Casting a Light Into the Inner Workings of Qualitative Research

Research Design Review has discussed the idea of transparency on several occasions.  A post in 2012, titled “Designing Qualitative Research to Produce Outcomes You Can Use,” briefly mentioned the contribution transparency makes to the ultimate usefulnessTransparent squid of a qualitative research study emphasizing that full disclosure of the study’s details “empowers the reader of the research to make his or her own judgments as to the integrity of the research (Is it good research?) as well as its usefulness in furthering new ideas, next steps, and new applications.”  The goal of transparency is to provide an audit trail in the final research document that allows the reader to duplicate the research (if that were possible), derive similar conclusions from the data as presented, or apply the research in other contexts.  Transparency is important.

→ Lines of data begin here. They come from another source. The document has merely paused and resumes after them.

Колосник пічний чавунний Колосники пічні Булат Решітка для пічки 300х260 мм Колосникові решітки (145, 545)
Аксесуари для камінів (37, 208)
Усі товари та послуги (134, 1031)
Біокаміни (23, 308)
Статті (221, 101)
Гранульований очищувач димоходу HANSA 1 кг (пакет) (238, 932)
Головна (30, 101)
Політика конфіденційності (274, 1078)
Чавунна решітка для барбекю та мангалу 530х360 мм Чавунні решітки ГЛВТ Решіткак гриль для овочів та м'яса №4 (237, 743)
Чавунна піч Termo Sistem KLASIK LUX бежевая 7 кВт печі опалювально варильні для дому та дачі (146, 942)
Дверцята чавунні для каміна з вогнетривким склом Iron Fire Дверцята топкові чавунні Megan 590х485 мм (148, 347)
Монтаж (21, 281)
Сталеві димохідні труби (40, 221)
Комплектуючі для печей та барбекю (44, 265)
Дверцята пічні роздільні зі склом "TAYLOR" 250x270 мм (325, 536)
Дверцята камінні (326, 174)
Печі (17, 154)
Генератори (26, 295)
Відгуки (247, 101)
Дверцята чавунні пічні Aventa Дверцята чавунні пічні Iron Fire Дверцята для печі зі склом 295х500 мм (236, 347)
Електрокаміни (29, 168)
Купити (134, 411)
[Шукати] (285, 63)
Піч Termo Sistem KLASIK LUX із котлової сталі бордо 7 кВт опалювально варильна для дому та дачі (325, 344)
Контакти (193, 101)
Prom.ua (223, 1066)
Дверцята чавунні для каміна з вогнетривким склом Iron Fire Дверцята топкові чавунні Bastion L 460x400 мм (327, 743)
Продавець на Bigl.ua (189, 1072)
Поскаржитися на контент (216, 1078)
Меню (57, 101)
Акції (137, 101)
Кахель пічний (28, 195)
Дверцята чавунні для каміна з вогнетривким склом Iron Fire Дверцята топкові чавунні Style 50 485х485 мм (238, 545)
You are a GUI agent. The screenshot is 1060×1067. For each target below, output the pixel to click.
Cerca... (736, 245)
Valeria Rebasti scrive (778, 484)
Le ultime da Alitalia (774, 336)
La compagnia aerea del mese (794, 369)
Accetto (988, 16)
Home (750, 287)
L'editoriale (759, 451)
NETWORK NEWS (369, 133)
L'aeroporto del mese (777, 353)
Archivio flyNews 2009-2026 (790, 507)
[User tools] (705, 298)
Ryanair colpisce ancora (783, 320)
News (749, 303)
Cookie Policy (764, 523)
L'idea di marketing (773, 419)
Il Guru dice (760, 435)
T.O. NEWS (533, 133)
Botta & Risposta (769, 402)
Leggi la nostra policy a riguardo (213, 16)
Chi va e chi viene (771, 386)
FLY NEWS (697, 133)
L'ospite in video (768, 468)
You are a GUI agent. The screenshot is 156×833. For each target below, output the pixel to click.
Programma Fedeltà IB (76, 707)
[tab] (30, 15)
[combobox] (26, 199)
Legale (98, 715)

Transparency in the final document goes way beyond a simple account of the number and time frame when interviews, groups, or observations were conducted and a rundown of participants’ characteristics.  In order for clients and other users of the research to ascertain the reliability, validity, and transferability of the outcomes, the researcher’s final deliverables need to include details concerning the:

  • Researcher’s justification and assumptions prior to the fieldwork concerning the sample population, data collection techniques, and expected outcomes;
  • Sampling, esp. the determination of the appropriate number of events (interviews, groups, observations) to conduct, the sampling frame and process of participant selection, and the efforts that were made to select a representative sample of the target population, including possible biases or weaknesses in the data due to the lack of representation;
  • Decisions that were made while the research was in the field that modified the original research objectives or design elements (e.g., reasons for switching from face-to-face to online mode because of unexpected costs and time delays) and how these decisions may have impacted outcomes;
  • Researcher’s reflexive journal (a diary of in-the-field feelings, hunches, insights), including a critical account of his/her attitudes and behavior during the research event that may have biased the outcomes;
  • Transcription and coding processes; and,
  • Steps that were taken to verify the outcomes, such as detailed accounts of peer debriefings, triangulation efforts (e.g., inter-interviewer reliability, “member checking”), and analysis of negative or deviant cases.

Without transparency in our qualitative research designs, how are the buyers and users of our research to know what they are getting?  How are they to know if what is being shown as the outcomes is actually worthy of attention, actually true to the research objectives, to the people participating in the research, and to the researcher’s conclusions and recommended next steps?  By casting a light into the inner workings of our research – from conceptualization to completion – we allow others to see how the pieces of the design connect with each other, including the dips and turns the research took to eventually produce a functioning final result.  This is transparency.